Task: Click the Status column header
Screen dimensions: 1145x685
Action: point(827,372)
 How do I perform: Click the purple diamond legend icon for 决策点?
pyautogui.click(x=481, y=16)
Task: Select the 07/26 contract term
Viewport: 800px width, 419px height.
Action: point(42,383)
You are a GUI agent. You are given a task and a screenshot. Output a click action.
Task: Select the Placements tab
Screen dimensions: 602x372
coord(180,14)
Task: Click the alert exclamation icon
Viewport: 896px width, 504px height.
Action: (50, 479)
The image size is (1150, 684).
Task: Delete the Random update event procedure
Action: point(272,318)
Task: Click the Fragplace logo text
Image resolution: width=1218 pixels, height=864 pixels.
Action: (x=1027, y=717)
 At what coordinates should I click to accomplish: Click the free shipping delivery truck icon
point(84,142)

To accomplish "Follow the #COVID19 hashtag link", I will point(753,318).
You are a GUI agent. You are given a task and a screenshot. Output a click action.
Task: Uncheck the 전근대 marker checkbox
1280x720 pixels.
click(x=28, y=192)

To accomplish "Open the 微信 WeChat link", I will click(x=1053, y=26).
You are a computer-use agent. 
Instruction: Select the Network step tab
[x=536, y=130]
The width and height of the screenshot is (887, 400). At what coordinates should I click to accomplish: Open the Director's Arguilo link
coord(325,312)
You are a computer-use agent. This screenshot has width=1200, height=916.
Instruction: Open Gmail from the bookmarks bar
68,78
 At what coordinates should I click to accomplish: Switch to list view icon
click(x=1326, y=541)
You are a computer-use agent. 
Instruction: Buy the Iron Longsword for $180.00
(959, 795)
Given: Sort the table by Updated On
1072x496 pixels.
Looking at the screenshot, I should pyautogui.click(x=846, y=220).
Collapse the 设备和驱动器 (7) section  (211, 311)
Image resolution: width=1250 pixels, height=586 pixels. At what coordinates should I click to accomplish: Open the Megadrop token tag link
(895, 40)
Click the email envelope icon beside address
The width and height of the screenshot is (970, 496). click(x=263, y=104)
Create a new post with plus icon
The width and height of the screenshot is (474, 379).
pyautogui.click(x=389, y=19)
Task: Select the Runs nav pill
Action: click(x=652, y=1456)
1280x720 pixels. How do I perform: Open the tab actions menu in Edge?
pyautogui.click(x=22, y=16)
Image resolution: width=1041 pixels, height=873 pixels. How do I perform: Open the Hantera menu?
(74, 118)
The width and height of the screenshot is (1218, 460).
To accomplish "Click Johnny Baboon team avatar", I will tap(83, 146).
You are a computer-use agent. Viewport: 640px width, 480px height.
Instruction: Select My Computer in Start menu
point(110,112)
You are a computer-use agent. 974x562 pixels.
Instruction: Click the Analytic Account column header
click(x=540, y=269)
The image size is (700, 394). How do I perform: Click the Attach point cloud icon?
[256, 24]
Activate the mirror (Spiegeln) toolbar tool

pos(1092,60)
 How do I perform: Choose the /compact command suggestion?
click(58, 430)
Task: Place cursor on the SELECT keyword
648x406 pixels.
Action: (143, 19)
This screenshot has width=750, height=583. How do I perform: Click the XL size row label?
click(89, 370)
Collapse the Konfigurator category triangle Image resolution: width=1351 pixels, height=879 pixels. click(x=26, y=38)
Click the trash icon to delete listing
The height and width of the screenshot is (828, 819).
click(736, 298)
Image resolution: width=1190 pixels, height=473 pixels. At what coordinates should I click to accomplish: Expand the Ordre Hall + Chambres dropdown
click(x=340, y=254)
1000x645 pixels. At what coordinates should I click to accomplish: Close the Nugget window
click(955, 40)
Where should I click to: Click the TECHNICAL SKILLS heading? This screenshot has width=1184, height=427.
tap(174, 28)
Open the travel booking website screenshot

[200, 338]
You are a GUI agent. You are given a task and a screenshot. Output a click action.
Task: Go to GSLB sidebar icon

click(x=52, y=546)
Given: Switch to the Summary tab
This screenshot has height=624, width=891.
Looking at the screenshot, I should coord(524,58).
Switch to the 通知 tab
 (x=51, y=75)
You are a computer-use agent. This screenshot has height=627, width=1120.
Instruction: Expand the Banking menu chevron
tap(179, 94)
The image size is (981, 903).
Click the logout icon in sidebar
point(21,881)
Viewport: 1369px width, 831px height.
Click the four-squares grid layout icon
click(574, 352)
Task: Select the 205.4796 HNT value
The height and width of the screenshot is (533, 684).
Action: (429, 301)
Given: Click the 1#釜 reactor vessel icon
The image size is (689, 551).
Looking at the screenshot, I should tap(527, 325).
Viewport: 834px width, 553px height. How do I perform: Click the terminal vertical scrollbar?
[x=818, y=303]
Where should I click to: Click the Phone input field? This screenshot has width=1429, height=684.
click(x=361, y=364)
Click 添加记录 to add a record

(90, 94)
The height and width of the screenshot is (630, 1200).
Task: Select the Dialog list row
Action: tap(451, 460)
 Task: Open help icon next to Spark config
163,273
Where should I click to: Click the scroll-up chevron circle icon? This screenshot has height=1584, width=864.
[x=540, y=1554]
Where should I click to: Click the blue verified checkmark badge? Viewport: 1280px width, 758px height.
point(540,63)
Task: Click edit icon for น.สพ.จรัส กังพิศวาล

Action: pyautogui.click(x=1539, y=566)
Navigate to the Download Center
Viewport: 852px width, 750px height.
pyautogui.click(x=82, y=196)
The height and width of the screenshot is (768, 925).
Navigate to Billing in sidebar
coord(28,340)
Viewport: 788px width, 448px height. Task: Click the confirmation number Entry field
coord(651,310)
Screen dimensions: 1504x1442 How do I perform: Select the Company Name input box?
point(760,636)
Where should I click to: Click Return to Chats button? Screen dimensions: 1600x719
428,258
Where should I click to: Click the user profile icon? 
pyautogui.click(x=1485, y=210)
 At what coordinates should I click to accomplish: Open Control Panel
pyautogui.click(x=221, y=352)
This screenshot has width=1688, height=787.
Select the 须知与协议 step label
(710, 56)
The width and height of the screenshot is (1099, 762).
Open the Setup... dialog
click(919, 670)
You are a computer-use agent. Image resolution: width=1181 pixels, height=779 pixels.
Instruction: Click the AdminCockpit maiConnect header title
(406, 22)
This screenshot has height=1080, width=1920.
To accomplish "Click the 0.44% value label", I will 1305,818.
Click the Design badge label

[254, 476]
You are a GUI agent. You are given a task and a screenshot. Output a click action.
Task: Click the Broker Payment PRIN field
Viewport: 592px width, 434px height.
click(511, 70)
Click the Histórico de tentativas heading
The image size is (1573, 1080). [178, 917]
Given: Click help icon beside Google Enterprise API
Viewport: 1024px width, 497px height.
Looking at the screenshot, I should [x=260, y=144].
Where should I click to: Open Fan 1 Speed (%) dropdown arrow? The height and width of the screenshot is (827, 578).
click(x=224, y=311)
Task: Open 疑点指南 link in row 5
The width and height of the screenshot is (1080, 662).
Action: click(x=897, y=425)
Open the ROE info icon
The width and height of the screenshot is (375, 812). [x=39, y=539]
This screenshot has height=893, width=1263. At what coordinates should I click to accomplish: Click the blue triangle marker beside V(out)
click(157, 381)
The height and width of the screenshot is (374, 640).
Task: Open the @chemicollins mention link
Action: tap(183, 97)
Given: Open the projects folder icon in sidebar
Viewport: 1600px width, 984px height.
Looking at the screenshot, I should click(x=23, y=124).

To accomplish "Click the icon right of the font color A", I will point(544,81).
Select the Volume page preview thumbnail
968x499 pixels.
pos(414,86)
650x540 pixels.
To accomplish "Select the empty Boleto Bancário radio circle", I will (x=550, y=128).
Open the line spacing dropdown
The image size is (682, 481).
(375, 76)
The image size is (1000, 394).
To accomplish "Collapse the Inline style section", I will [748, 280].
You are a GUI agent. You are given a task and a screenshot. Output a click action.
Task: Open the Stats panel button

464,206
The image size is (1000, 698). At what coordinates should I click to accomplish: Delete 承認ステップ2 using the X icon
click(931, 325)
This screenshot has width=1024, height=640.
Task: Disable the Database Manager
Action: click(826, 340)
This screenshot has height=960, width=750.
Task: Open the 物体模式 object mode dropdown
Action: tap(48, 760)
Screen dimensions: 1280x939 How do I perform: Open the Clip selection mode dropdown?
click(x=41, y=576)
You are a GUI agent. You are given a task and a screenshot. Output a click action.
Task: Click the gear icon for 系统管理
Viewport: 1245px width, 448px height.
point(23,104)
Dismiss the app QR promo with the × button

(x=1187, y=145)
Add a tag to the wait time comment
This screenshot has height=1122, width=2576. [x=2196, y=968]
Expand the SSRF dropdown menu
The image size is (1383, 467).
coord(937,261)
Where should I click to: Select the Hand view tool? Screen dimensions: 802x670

> **Task requirements**: Could you copy exactly the line containing "Dismiss the app QR promo with the × button" and each line after it through the end of the records, and nothing else?

> **Result of this exercise**:
Dismiss the app QR promo with the × button

(x=1187, y=145)
Add a tag to the wait time comment
This screenshot has height=1122, width=2576. [x=2196, y=968]
Expand the SSRF dropdown menu
The image size is (1383, 467).
coord(937,261)
Where should I click to: Select the Hand view tool? Screen dimensions: 802x670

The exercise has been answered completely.